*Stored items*
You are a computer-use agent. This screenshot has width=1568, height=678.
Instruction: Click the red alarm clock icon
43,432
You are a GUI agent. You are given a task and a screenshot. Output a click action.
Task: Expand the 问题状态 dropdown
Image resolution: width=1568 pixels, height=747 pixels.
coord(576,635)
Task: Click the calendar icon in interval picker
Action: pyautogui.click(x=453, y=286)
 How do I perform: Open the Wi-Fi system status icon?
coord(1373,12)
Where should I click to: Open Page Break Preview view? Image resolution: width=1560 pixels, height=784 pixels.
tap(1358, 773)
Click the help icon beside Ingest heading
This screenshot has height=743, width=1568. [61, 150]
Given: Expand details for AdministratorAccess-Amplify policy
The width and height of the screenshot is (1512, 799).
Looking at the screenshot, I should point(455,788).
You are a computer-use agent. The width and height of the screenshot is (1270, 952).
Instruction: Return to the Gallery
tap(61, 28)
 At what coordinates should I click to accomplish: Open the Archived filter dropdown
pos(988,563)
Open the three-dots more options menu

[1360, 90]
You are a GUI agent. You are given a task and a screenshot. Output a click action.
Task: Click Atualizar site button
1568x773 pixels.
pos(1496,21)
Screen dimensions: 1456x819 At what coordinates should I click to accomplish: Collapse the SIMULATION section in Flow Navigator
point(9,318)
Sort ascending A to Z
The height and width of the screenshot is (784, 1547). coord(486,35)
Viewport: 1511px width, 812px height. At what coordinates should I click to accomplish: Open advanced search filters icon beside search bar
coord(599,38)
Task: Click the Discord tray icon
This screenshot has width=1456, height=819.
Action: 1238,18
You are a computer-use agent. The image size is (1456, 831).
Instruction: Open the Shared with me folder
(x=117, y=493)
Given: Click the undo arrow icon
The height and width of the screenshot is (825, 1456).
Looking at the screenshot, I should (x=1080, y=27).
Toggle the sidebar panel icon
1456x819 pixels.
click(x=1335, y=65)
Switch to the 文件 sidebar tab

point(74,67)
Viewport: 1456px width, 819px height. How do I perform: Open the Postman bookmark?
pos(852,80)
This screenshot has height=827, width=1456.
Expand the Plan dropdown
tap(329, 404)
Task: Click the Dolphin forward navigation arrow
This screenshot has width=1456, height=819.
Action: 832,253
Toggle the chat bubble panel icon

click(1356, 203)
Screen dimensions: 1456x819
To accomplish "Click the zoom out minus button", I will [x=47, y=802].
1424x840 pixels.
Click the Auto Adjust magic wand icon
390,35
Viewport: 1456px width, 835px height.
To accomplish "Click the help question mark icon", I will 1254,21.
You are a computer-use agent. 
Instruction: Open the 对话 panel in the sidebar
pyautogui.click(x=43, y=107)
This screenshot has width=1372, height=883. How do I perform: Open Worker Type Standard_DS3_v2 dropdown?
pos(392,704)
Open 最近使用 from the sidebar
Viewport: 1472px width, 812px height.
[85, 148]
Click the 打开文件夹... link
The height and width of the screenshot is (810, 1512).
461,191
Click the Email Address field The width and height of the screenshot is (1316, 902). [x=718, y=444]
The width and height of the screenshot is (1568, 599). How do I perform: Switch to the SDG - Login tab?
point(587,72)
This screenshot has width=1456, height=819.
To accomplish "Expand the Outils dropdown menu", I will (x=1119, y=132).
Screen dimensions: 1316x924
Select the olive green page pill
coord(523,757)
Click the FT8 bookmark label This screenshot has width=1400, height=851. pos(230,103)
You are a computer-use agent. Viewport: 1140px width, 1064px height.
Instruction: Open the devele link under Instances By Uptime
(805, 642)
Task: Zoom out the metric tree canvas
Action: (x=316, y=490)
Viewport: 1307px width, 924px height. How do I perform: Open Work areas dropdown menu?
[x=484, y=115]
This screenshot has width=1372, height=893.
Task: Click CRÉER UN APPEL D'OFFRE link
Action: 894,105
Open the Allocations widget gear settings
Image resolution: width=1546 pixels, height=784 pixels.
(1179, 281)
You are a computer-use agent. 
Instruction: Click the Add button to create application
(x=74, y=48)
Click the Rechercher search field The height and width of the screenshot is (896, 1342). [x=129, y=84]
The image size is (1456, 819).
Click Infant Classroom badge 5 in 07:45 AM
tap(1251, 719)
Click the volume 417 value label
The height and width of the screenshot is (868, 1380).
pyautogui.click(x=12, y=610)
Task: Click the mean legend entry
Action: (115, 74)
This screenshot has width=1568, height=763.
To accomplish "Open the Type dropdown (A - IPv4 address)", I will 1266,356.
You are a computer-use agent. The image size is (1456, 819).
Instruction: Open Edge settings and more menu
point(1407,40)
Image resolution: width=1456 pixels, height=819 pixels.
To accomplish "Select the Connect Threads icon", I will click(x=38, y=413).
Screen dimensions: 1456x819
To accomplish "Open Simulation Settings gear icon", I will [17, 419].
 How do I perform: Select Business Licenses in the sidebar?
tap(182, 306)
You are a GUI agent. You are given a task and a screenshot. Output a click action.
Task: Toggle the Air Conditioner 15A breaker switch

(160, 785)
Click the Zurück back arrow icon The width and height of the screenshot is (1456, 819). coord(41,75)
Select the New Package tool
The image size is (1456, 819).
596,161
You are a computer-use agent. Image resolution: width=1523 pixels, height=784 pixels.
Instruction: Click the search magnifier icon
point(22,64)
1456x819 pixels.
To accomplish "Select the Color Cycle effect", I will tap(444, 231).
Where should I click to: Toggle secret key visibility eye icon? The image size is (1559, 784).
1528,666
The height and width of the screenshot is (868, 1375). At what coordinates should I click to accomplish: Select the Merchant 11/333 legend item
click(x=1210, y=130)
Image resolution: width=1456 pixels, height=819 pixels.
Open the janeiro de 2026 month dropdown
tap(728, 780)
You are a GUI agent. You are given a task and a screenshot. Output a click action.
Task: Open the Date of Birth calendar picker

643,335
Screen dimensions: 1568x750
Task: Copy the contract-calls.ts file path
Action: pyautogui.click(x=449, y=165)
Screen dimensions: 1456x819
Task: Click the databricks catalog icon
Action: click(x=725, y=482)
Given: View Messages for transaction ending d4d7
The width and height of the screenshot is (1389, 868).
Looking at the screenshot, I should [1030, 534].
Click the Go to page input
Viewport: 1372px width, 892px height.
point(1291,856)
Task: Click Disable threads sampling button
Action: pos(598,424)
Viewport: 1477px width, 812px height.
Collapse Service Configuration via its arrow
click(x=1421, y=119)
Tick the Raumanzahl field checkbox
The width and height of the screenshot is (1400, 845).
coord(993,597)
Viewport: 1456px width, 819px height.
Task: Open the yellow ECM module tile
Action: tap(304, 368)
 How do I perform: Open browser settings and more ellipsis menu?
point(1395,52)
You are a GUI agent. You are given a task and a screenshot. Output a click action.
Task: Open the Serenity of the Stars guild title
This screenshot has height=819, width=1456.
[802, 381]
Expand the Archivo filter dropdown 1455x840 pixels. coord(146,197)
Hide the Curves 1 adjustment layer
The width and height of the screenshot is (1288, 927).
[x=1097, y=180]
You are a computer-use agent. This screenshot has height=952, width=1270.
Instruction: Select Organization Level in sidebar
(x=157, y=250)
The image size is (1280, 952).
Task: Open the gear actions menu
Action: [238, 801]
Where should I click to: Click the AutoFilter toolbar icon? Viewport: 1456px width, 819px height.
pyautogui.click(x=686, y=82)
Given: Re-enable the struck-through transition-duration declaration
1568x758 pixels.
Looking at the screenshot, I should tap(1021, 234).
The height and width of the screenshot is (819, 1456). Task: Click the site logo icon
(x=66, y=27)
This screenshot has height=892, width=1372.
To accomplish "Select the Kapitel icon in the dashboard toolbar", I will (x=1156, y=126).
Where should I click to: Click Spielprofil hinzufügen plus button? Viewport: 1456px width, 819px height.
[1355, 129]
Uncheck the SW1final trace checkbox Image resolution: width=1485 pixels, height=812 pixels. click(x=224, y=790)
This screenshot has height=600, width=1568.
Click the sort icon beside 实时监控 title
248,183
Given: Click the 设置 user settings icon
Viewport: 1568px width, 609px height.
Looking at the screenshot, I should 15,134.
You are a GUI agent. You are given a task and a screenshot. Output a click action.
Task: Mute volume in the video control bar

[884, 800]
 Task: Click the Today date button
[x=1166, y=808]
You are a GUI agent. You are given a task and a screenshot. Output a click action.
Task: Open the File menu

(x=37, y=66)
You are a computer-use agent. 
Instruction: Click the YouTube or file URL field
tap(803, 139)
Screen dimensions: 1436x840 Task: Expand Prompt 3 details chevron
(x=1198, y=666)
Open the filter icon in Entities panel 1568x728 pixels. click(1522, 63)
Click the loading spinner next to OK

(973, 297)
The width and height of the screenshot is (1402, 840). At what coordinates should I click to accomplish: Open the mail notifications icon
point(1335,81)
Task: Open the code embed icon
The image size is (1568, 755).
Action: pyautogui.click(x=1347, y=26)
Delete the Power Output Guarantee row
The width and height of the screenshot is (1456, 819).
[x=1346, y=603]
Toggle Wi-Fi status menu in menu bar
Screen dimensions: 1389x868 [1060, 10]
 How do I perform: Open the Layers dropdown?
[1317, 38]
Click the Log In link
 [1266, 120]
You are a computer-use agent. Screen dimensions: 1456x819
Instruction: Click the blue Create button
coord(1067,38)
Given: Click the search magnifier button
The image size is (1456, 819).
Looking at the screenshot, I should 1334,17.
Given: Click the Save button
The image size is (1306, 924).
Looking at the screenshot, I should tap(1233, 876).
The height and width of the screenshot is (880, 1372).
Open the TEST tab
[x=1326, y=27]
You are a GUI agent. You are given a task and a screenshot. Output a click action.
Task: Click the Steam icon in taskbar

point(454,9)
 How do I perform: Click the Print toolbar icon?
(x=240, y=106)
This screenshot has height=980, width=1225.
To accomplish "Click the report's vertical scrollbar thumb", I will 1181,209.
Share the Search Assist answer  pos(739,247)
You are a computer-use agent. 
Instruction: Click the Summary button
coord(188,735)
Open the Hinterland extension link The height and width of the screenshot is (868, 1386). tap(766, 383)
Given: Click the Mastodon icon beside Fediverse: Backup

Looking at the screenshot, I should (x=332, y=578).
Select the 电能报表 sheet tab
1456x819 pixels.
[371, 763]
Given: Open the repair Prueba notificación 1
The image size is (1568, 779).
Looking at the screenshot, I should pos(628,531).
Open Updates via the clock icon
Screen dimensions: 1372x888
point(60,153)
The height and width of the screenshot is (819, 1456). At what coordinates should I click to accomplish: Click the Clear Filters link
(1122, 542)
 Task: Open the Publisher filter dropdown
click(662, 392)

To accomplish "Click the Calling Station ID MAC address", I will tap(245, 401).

*PROMPT*
Transcribe, word for word, the data above from its first line through the line with "Task: Expand the 问题状态 dropdown", and include nothing else.

*RESPONSE BELOW*
You are a computer-use agent. This screenshot has width=1568, height=678.
Instruction: Click the red alarm clock icon
43,432
You are a GUI agent. You are given a task and a screenshot. Output a click action.
Task: Expand the 问题状态 dropdown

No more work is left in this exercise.